Amid an always-busy schedule, your workout time is precious. That’s why it’s smart to plan out exactly what you want to do before you hit the gym, switch up your workouts throughout the week, and make sure to get sufficient rest between training sessions to give your body sufficient recovery time. What you focus on at the gym really depends on your personal fitness goals, such as losing weight, adding more muscle to your frame, boosting your cardiovascular health, increasing your flexibility, or working on balance and stability. But regardless of what you’d like to accomplish, it’s crucial to pair your fitness routine with a healthy diet to ensure your body is totally fueled up during workouts and able to successfully heal itself after you wrap up.
Dr. Bohl walks us through five incredibly common fitness mistakes women make at the gym that destroy their progress. As previously stated, mistakes are a natural part of life, but these can totally be avoided to ensure your workout time is the absolute best and most productive as it can be. Keep reading to learn more, and when you’re finished, be sure to check out the 5 Exercise Habits That Are Destroying Your Body After 50.
When you’re exercising—specifically when working with added weights—it’s crucial to use correct form. Working out while using improper form can totally ruin your progress and may even result in a serious injury.
“For every exercise, it’s important to check the five kinetic chain checkpoints: feet about shoulder-width apart and facing forward, knees forward and not bent in or out, pelvis even and in a neutral position, shoulders held back and not elevated, and head looking forward and in a neutral position,” Dr. Bohl explains.
An excellent trick you can do to check your form is filming yourself while doing certain exercises. You can then watch the clips later on to see where it’s necessary to make improvements to your form.
Exercise and diet go hand in hand. It can be challenging trying to determine what’s best to eat around your workout time when sticking to a strict meal plan. “However, in general, it’s important to eat carbohydrates before a workout to give your body the energy it needs and to eat protein throughout the day so the muscles can recover,” Dr. Bohl explains.

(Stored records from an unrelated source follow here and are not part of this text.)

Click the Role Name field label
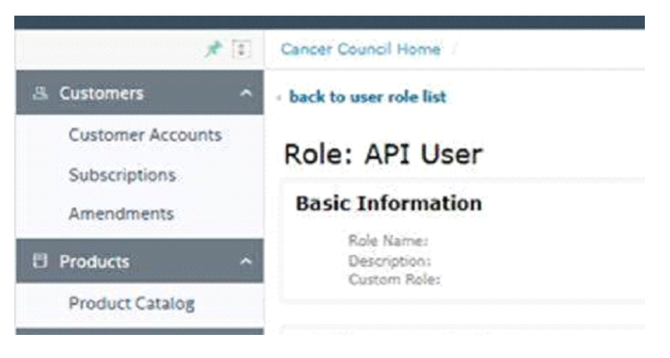 [x=388, y=241]
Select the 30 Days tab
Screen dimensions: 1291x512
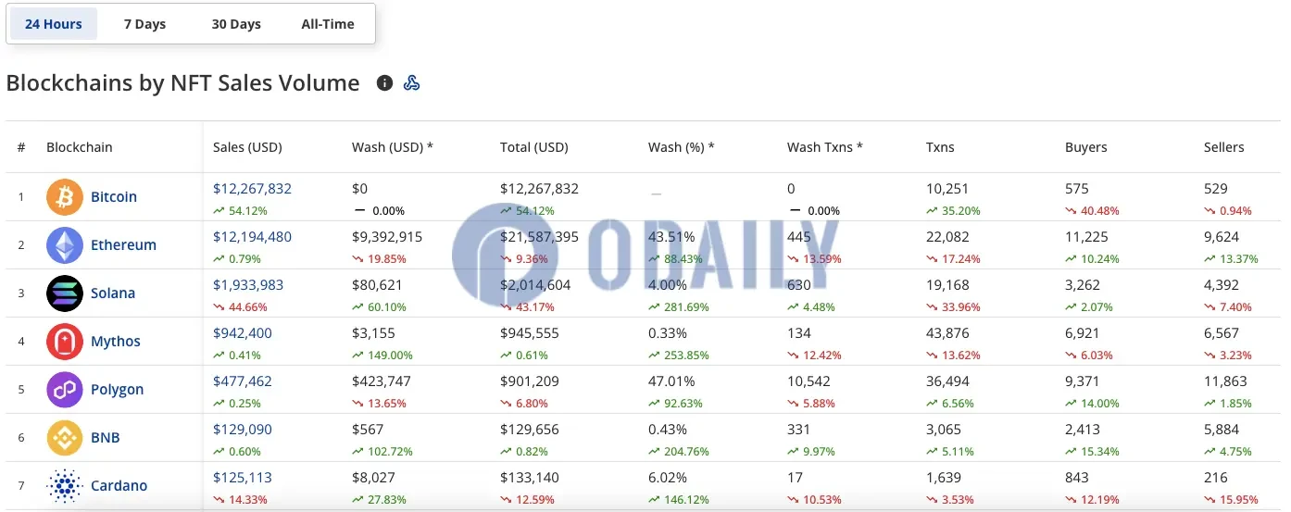(236, 24)
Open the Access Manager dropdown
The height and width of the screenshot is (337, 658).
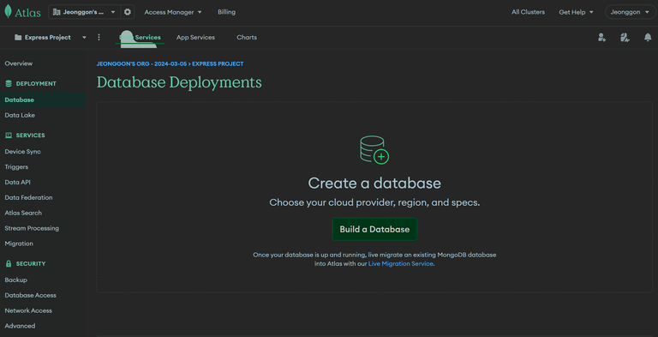point(173,12)
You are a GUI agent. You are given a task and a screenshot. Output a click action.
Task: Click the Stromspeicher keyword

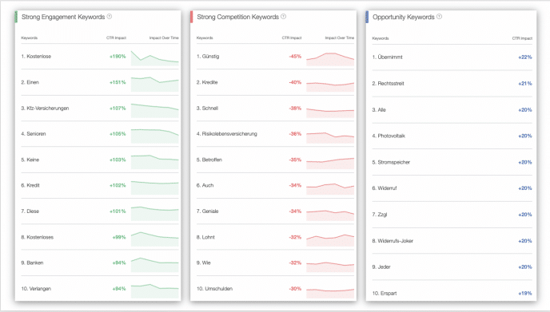coord(391,162)
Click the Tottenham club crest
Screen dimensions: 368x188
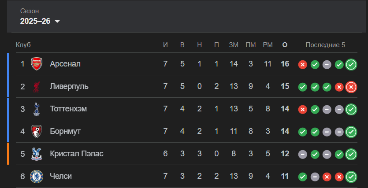click(x=37, y=109)
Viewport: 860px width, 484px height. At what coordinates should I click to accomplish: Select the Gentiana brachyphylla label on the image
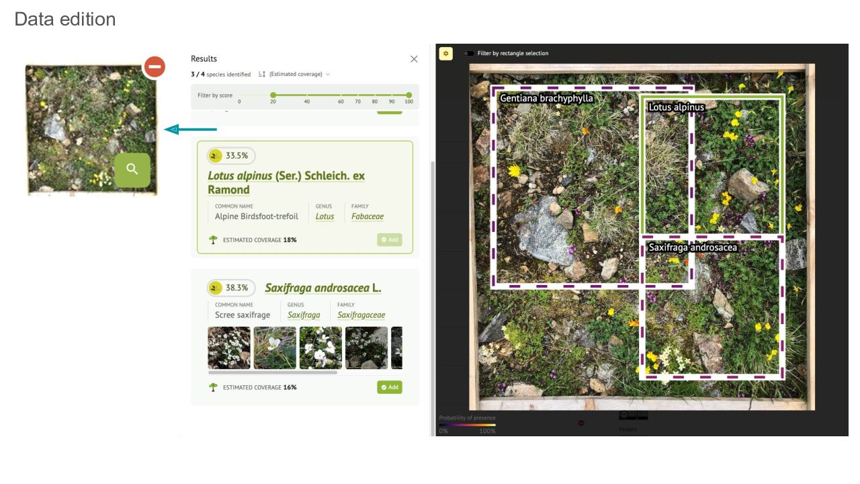tap(546, 98)
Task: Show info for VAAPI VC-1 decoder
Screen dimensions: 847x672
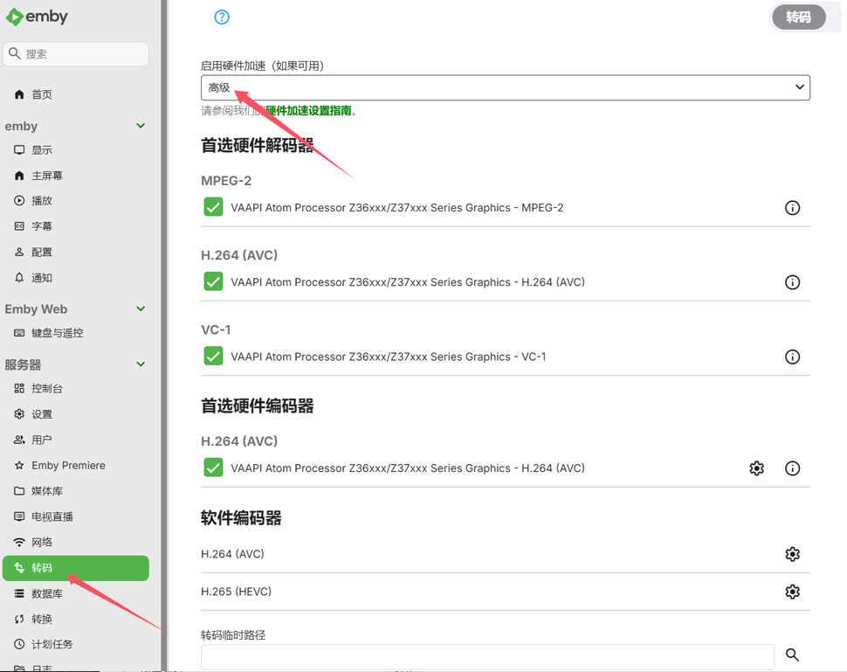Action: [x=792, y=357]
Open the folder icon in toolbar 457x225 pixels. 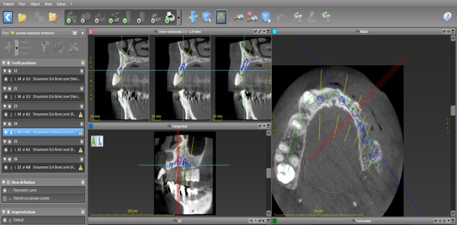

Variety is truly the spice of life. This saying rings true when it comes to your fitness routine. A typical mistake is performing the same old workout whenever you hit up the gym. Doing so limits you from trying other beneficial exercises and machines, and it might not provide your body with sufficient recovery time between training sessions.
“To get around this, plan out your gym routine over the course of the week, and intend on doing a different activity each time,” Dr. Bohl suggests. “For example, one day can be for core workouts, one day can be for arm workouts, one day can be for Pilates, etc.”
Let’s get one thing straight: Cardio is an effective form of training that’s filled with a host of benefits. For instance, a solid cardiovascular workout such as swimming, cycling, rowing, running, or hiking can improve blood flow, decrease stress and boost your mood, promote a better night’s sleep, and even help you lose weight, the Cleveland Clinic reports. But be forewarned about warming up with cardio, as it’s one of the most common fitness mistakes women make that destroy their progress.
“Cardio may seem like a good way to warm up, but it also takes a lot of the body’s energy, and if you’re doing an intense cardio routine at the beginning of your workout, you may be too tired to get an effective weightlifting session in afterward,” Dr. Bohl explains. Rather than focusing on cardio first, kick off your workout with weight lifting and wrap up your session with some cardio.
Warming up before each and every workout is the name of the game if you want to lower your chances of getting injured. Plus, dealing with an injury will only lengthen the amount of time you’re unable to be at the gym and work toward your goals. “A good warm-up should include something to get the heart rate up (e.g., brisk walking) and dynamic stretching to get the muscles ready for movement,” Dr. Bohl explains.